ENTRIES PROVIDED
#####
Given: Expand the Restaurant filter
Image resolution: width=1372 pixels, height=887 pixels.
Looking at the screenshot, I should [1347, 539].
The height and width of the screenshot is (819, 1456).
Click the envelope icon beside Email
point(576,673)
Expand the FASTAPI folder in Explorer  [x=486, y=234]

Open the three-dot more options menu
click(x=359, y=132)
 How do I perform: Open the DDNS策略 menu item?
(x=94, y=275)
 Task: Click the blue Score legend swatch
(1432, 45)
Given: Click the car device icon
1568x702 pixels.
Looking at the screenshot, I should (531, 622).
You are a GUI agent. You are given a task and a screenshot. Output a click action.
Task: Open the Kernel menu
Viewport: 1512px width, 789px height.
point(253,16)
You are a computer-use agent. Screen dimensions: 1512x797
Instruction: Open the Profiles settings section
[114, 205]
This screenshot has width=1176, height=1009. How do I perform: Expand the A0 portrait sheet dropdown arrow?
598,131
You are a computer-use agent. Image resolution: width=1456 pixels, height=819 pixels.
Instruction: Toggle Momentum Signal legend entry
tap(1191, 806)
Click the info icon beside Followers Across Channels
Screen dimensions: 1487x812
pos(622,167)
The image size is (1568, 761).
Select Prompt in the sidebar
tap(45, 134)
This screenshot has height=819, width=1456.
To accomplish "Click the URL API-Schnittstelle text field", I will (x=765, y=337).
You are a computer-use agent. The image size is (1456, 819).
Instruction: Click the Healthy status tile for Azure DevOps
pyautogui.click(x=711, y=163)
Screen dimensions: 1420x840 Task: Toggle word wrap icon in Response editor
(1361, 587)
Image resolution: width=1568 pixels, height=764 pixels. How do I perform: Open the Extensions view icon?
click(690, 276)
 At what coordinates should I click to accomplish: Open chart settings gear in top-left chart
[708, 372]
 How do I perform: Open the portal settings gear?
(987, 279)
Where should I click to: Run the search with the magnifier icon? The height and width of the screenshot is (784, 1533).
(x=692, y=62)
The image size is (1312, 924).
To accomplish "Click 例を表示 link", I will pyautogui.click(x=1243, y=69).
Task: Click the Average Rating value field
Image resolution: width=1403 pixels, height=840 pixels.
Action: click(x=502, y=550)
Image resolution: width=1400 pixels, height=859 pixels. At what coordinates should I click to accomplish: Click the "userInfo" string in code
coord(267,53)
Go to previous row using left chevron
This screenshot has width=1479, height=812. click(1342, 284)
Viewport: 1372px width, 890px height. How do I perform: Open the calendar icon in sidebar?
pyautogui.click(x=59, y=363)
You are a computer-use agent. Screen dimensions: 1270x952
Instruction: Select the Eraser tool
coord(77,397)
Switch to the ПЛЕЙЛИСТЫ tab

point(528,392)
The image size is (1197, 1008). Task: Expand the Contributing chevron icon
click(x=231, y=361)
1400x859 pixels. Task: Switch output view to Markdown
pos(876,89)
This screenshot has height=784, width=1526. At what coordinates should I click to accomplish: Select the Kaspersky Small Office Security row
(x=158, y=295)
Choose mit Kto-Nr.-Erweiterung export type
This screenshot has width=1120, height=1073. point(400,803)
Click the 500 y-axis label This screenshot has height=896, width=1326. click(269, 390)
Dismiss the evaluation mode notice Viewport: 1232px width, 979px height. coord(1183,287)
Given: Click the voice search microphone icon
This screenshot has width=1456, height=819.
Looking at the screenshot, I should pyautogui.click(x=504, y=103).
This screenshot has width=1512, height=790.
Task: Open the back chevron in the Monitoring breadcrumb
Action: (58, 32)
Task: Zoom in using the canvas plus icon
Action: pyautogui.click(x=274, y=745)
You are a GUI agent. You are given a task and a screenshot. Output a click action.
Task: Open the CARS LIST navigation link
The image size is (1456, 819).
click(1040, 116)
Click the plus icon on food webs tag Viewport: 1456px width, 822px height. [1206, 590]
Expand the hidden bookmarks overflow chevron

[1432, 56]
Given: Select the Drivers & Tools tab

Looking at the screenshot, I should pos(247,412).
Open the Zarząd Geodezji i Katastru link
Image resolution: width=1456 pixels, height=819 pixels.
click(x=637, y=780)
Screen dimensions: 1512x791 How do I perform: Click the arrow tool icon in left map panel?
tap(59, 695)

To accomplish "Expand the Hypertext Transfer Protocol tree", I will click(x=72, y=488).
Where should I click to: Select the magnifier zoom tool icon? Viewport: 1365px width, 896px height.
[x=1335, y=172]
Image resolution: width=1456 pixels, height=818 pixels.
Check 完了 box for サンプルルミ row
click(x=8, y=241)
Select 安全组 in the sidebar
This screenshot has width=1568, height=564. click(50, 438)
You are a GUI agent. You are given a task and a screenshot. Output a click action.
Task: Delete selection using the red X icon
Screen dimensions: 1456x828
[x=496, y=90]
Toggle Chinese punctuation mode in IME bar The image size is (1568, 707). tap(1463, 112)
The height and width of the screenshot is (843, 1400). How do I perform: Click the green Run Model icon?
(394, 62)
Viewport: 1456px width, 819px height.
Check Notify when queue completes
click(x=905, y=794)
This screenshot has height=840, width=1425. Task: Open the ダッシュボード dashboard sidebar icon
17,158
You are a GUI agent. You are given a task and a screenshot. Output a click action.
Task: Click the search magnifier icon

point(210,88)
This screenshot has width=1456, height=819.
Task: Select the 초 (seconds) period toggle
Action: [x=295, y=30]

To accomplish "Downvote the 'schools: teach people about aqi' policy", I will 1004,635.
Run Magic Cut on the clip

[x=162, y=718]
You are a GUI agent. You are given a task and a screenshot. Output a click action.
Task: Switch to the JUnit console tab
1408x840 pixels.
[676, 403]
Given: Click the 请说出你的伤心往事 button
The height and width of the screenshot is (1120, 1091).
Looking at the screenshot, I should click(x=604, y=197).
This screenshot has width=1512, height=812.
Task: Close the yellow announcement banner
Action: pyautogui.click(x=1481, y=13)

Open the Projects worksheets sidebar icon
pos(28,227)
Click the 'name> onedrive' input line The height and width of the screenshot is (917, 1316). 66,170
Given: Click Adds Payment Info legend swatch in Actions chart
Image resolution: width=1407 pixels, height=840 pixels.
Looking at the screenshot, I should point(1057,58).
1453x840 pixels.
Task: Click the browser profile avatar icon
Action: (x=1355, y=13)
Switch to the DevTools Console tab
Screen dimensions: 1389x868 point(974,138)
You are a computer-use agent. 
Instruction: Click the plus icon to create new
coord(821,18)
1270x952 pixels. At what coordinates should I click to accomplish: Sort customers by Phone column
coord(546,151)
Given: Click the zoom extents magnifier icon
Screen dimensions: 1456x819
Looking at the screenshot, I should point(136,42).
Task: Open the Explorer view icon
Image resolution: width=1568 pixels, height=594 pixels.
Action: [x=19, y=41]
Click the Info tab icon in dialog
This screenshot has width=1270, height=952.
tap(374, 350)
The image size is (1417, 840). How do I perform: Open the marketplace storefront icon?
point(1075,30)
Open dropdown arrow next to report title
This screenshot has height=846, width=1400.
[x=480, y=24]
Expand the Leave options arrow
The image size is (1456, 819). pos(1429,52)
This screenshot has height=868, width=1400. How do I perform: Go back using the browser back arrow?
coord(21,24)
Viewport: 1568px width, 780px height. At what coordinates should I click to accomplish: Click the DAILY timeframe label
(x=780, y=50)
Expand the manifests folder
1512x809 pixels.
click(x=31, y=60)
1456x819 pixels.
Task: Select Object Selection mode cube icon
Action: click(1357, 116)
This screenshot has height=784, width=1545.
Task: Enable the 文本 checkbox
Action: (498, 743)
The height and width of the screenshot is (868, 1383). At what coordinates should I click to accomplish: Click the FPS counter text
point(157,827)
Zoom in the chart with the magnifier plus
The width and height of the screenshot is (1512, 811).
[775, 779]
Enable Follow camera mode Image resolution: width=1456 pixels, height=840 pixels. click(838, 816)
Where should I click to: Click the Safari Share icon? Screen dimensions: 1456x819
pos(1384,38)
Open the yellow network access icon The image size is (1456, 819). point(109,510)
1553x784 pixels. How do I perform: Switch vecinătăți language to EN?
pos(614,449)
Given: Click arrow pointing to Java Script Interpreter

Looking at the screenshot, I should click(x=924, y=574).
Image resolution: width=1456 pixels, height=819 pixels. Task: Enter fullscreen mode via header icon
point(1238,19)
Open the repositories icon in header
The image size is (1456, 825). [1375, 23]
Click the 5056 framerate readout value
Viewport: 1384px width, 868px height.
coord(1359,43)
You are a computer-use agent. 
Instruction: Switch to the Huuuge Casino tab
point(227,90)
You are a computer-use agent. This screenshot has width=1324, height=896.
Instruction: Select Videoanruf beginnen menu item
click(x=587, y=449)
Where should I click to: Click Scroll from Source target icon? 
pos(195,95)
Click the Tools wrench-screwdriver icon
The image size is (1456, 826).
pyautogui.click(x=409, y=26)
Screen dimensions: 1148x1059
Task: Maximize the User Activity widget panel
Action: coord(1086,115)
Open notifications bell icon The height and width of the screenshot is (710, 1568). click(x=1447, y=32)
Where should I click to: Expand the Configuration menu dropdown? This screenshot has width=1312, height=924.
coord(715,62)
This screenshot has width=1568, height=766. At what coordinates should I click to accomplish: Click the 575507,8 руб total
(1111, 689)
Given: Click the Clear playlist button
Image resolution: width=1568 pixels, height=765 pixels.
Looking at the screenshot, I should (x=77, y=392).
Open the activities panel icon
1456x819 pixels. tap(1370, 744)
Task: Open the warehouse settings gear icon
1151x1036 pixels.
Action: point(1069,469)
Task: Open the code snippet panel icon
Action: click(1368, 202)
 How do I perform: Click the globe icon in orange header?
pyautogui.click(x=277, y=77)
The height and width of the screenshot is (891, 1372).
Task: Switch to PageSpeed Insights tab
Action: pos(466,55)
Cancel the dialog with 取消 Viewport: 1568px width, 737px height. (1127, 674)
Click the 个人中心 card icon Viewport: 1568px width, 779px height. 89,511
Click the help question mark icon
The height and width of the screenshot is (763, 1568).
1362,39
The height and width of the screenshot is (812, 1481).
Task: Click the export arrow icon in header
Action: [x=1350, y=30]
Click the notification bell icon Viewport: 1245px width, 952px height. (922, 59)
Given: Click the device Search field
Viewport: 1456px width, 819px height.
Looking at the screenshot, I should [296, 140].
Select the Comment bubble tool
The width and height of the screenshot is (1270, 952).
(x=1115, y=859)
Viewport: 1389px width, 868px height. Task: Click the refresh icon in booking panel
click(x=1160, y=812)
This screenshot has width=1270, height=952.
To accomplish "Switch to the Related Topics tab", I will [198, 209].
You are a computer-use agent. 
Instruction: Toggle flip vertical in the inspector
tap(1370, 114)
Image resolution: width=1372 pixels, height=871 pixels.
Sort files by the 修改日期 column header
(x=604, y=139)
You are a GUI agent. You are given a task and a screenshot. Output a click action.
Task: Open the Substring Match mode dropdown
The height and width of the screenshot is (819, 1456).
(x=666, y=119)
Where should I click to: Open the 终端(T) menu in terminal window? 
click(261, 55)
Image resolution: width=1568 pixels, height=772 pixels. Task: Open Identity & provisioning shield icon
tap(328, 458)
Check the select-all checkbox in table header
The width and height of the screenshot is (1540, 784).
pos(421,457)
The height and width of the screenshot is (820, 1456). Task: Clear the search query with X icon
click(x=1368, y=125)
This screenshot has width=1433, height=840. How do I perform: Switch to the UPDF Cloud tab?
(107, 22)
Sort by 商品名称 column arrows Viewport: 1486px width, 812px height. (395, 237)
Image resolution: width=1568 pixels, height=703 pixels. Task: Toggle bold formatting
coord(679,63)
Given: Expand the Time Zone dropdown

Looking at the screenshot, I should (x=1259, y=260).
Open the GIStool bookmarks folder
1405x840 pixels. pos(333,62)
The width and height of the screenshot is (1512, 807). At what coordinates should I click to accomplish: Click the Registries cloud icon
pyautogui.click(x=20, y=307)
#####
EXERCISE PROMPT
Exactly as written, repeat the lines from the start of the listing through the line containing "This screenshot has height=819, width=1456.", both included.

REPLY TO THE TASK
Given: Expand the Restaurant filter
Image resolution: width=1372 pixels, height=887 pixels.
Looking at the screenshot, I should [1347, 539].
The height and width of the screenshot is (819, 1456).
Click the envelope icon beside Email
point(576,673)
Expand the FASTAPI folder in Explorer  [x=486, y=234]

Open the three-dot more options menu
click(x=359, y=132)
 How do I perform: Open the DDNS策略 menu item?
(x=94, y=275)
 Task: Click the blue Score legend swatch
(1432, 45)
Given: Click the car device icon
1568x702 pixels.
Looking at the screenshot, I should (531, 622).
You are a GUI agent. You are given a task and a screenshot. Output a click action.
Task: Open the Kernel menu
Viewport: 1512px width, 789px height.
point(253,16)
You are a computer-use agent. Screen dimensions: 1512x797
Instruction: Open the Profiles settings section
[114, 205]
This screenshot has width=1176, height=1009. How do I perform: Expand the A0 portrait sheet dropdown arrow?
598,131
You are a computer-use agent. Image resolution: width=1456 pixels, height=819 pixels.
Instruction: Toggle Momentum Signal legend entry
tap(1191, 806)
Click the info icon beside Followers Across Channels
Screen dimensions: 1487x812
pos(622,167)
The image size is (1568, 761).
Select Prompt in the sidebar
tap(45, 134)
This screenshot has height=819, width=1456.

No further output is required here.